[[ Provided information, beginning ]]

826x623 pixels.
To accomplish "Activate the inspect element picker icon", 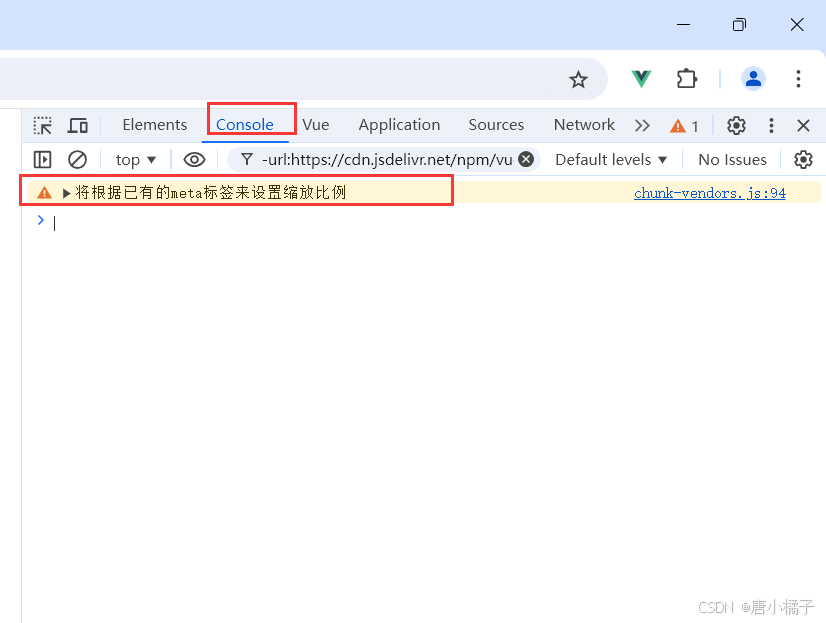I will [x=43, y=126].
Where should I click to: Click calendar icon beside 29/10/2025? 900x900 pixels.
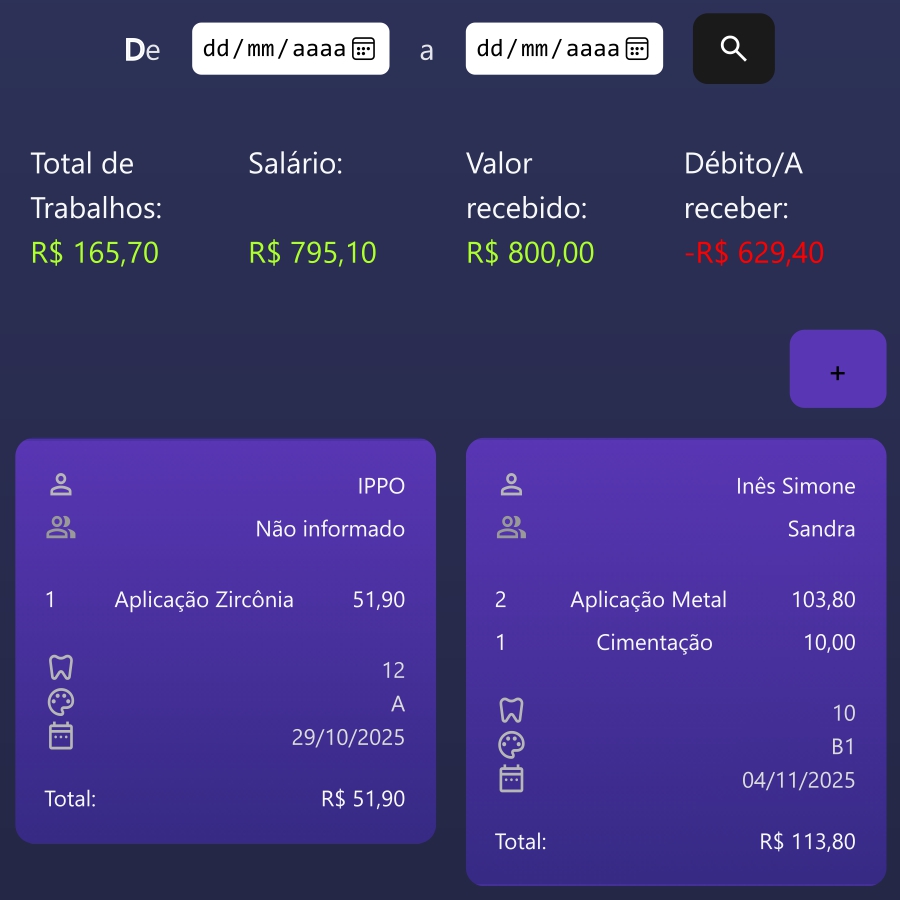tap(61, 737)

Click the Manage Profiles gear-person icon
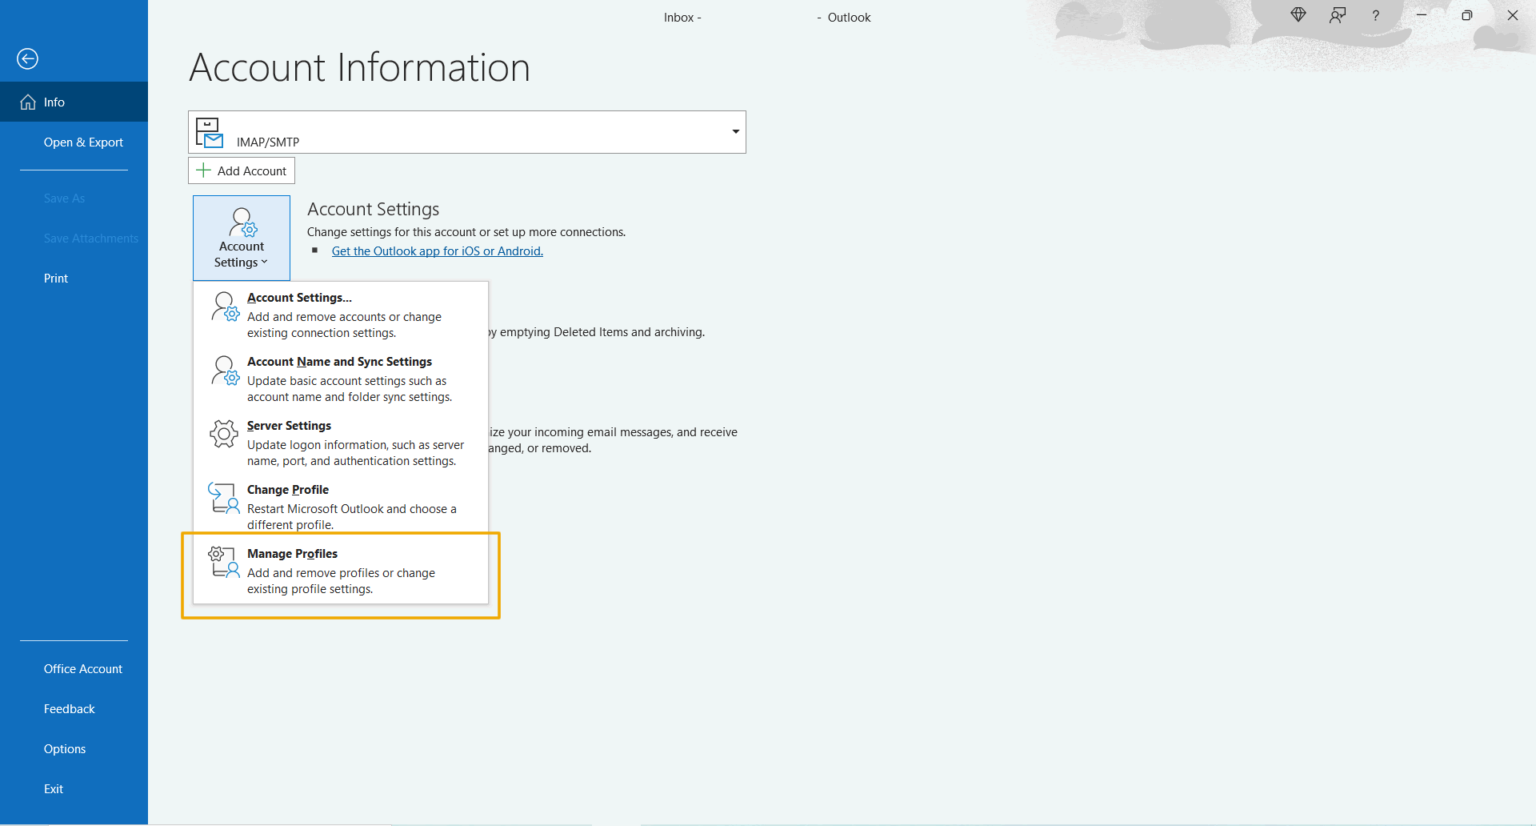click(x=221, y=562)
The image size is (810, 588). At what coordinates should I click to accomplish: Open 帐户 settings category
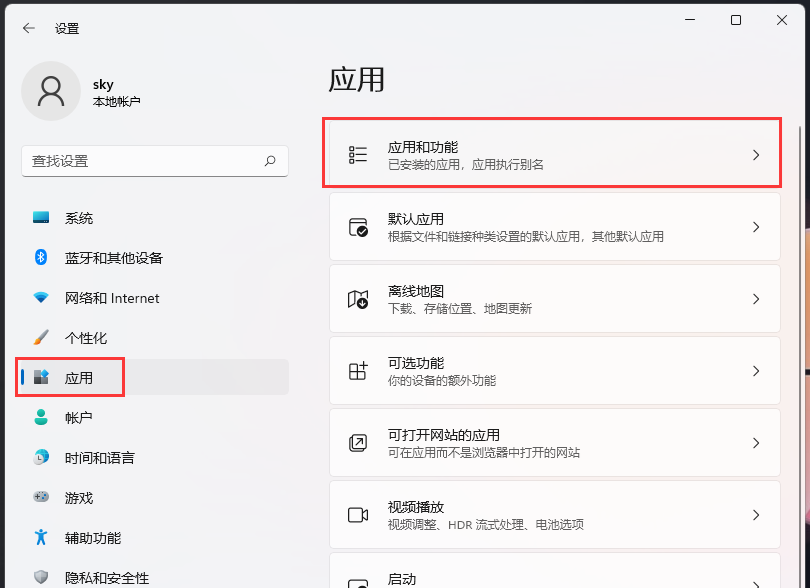point(78,418)
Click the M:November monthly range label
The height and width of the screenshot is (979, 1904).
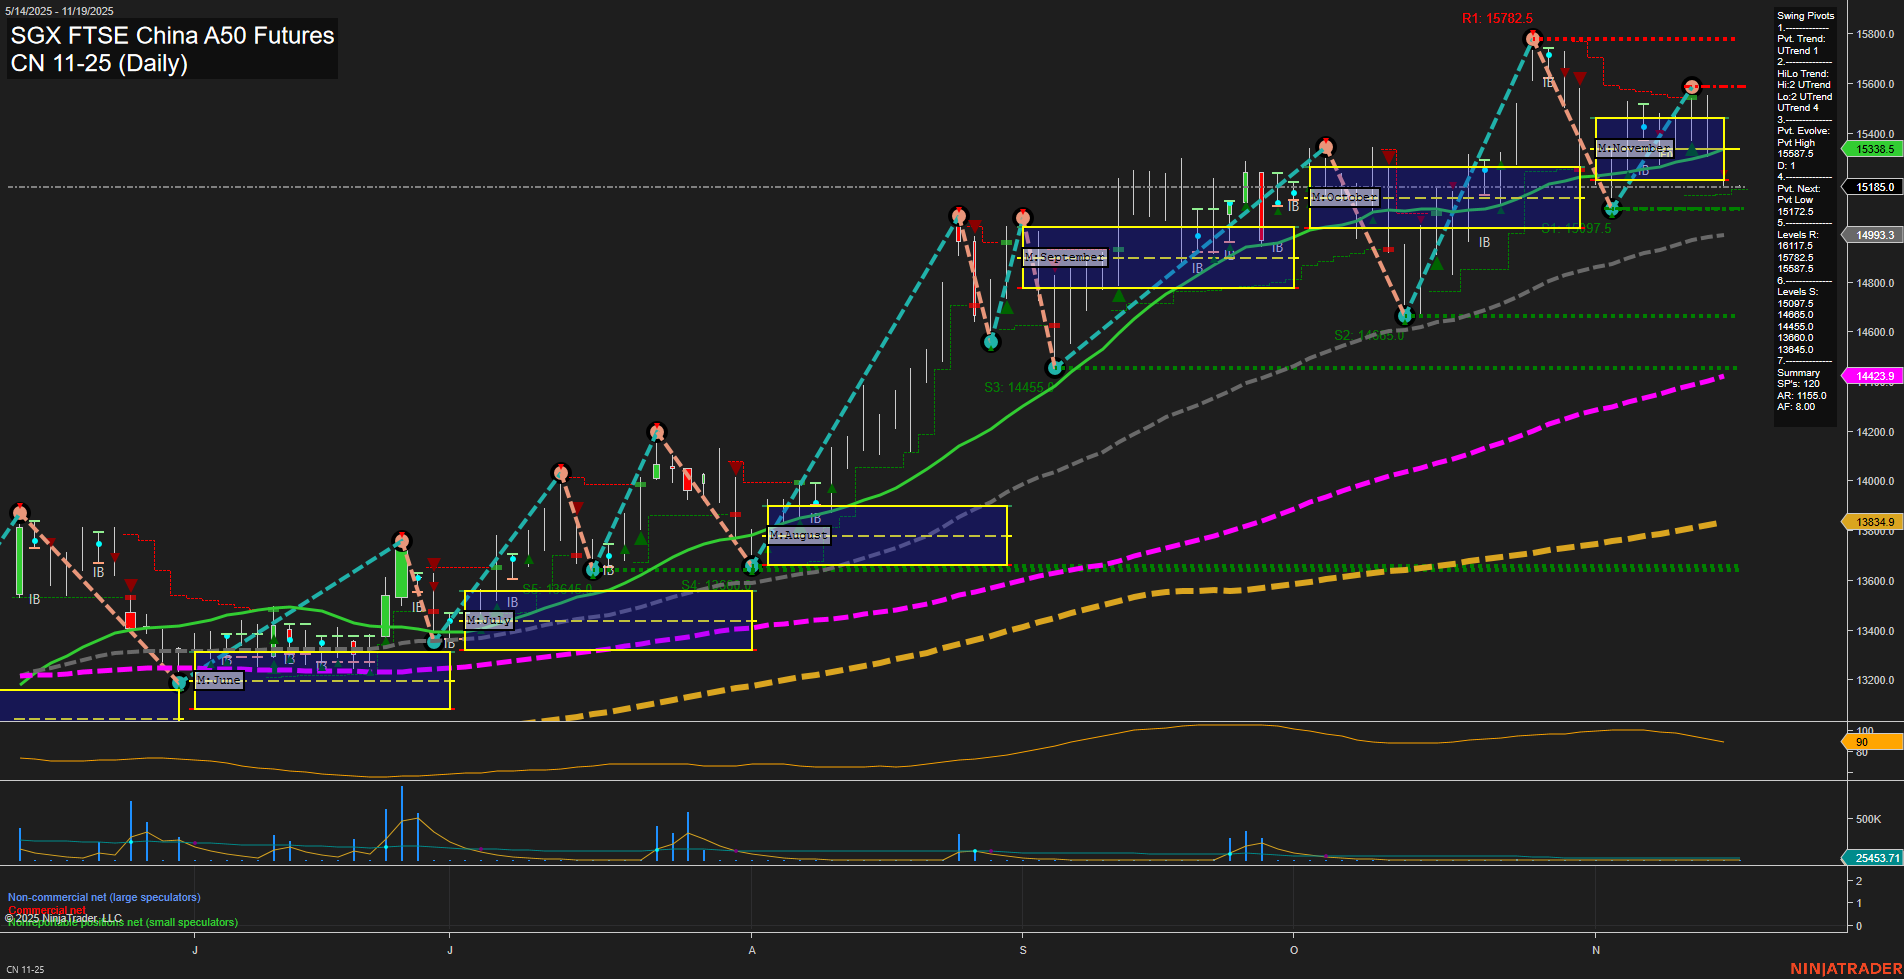(x=1634, y=148)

[[ Provided information, end ]]

** Problem to work on **
The answer is the run of lines from the one with "Click the Manage Profiles gear-person icon" through the final line of the data, copied exactly, and nothing else; no pictures.

** Result **
Click the Manage Profiles gear-person icon
click(x=221, y=562)
The image size is (810, 588). At what coordinates should I click to accomplish: Open 帐户 settings category
point(78,418)
Click the M:November monthly range label
The height and width of the screenshot is (979, 1904).
(x=1634, y=148)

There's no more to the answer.